## Begin EXTRACTED ENTRIES
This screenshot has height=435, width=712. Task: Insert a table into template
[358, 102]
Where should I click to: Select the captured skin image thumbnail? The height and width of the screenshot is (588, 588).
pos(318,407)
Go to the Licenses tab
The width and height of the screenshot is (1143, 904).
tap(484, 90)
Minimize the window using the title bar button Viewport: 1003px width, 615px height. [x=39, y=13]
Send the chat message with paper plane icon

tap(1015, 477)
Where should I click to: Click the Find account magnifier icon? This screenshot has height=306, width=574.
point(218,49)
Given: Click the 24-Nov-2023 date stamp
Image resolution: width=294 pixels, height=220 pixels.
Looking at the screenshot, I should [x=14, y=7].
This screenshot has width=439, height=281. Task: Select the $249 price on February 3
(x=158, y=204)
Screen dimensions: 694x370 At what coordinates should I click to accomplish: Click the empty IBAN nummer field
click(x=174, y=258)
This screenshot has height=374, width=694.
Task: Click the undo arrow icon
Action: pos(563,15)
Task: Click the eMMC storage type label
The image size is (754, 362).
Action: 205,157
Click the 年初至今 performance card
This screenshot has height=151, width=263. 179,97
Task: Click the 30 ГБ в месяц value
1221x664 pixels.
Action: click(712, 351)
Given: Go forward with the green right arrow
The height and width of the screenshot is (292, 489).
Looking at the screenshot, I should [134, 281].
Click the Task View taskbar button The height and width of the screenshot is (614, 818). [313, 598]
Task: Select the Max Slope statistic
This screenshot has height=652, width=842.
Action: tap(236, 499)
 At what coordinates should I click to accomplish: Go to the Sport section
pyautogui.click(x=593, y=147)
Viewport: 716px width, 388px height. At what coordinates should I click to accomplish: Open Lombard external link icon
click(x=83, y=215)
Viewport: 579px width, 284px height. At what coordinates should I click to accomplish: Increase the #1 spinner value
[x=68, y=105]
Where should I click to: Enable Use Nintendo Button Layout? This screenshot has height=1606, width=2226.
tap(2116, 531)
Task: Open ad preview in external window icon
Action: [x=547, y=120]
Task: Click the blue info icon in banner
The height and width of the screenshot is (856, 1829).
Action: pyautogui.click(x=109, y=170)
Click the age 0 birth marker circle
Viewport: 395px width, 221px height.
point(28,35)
## End EXTRACTED ENTRIES
STATED PROBLEM:
Please find each line of the material above that contains the word "external" and copy those lines out. Case matters.

RESPONSE TO THIS EXERCISE:
Viewport: 716px width, 388px height. At what coordinates should I click to accomplish: Open Lombard external link icon
Task: Open ad preview in external window icon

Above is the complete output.